DIRECTOR:
Lennart Ruff LEAD CAST: Sam Worthington,
Taylor Schilling, Tom Wilkinson, Agyness Deyn
SCREENWRITER: Max Hurwitz
PRODUCER: Arash Amel, Fred Berger, Leon Clarance, Brian Kavanaugh-Jones,
Ben Pugh EDITOR: Ann-Carolin Biesenbach MUSICAL DIRECTOR: Fil Eisler GENRE: Sci Fi, Fantasy, Drama
CINEMATOGRAPHER: Jan-Marcello Kahl
DISTRIBUTOR: Digi-Optic Films
LOCATION: Spain RUNNING TIME: 97
minutes
Technical assessment: 3
Moral assessment: 3
CINEMA rating: V13
MTRCB rating: PG
Earth
will soon become inhabitable, man will become extinct. Professor Martin
Collingwood (Tom Wilkinson) leads a military experiment to create a super being
that can survive the harsh conditions in Titan, a moon of the planet Saturn.
The plan is to relocate humanity there to avoid extinction. Rick Janssen (Sam
Worthington) volunteers to be part of the experiment, and he survives the battery
of chemicals and foreign matter introduced in his body. Other volunteers are
not as lucky. They become rabid, some implode, others slaughter their own
family and are subsequently exterminated by the military. Rick’s wife Dr. Abigail
Janssen (Taylor Schilling) finds out why: she discovers that Professor
Collingwood is not just enhancing the human species, he is transforming it into
some other species. Abigail attempts to extricate her husband—who by now no
longer looks human—from the experiment.
The Titan is one of those
movies that can hold the suspense as it shows you the gradual (read that, slow)
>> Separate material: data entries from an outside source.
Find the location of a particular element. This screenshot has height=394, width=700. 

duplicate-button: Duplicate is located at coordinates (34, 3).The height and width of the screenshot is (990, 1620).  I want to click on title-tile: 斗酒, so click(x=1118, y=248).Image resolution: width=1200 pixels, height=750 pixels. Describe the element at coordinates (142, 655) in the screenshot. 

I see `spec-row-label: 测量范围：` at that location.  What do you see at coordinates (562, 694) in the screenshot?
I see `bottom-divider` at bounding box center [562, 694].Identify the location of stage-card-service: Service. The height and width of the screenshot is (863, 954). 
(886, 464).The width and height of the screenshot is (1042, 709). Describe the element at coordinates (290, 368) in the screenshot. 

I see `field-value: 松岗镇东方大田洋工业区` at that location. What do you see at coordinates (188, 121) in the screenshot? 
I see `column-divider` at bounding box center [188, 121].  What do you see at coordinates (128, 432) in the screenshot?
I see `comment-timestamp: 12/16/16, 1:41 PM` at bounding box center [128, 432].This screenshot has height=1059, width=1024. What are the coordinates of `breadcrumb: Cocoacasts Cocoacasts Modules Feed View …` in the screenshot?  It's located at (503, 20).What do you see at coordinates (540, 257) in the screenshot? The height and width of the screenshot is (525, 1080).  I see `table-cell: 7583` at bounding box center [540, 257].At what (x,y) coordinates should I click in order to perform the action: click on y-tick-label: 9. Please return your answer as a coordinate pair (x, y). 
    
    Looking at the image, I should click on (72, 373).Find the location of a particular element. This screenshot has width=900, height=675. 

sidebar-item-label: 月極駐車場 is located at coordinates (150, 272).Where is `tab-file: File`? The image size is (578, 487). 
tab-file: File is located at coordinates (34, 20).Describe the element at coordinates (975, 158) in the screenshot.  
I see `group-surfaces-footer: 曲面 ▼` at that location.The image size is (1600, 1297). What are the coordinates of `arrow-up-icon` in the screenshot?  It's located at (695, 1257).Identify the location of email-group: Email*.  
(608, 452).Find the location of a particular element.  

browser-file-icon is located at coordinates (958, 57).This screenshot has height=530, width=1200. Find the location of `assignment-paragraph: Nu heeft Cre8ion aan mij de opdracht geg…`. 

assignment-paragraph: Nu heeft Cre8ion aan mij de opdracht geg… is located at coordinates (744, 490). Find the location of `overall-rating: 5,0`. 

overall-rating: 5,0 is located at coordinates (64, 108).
transformation of Rick’s face and body into something other than human. It’s a
combination of music, special effects, a play of lights, and a camera that
understands how to guide our path of vision. The Rick here is the same Sam
Worthington of James Cameron’s blockbuster Avatar.
Here again, we see his human face only at the beginning, and for the rest of
the movie, he is transformed into an alien. He seems to have mastered acting
with prosthetic makeup because he does deliver better characterization as a half-human.
As to Tom Wilkinson’s Professor Collingwood, he does not interest us enough, we
don’t see the depth nor the mania of his conviction to create a super being. Agyness
Deyn as the professor’s assistant puzzles us with her sudden change of
allegiance, and it took us some time to figure out why she was fleeing alongside
Dr. Janssen.
Arash
Amel who wrote the story describes The
Titan as a love story, revolving
around Rick’s devotion to his son, reading to him at night, hoping the experiment
would ensure that his son would have a future—these are family values we hold
dear in our culture. More so is Rick’s devotion to his wife and their intimate understanding
of each other, connecting without speaking, and believing in the infinite
goodness of each other—both Worthington and Schilling deliver these messages
quite effectively. But more than the love story, what stands out is the representation
of the two faces of science: a science that upholds humanity and a science that
kills it. Rick is dying and he needs to be transported to Titan where he can
survive with his now evolved biological makeup. But Rick is resisting it
because his mind tells him he is first and foremost a father and a husband. Professor
Collingwood wants to inject Rick with a chemical that would erase Rick’s memory.
Abigail knows that if she allows Collingwood to do that, Rick will lose his only
link to her and their son, and to his own humanity. What a good message from a
movie that, although not as amazing and grand as Avatar, is nevertheless illuminating.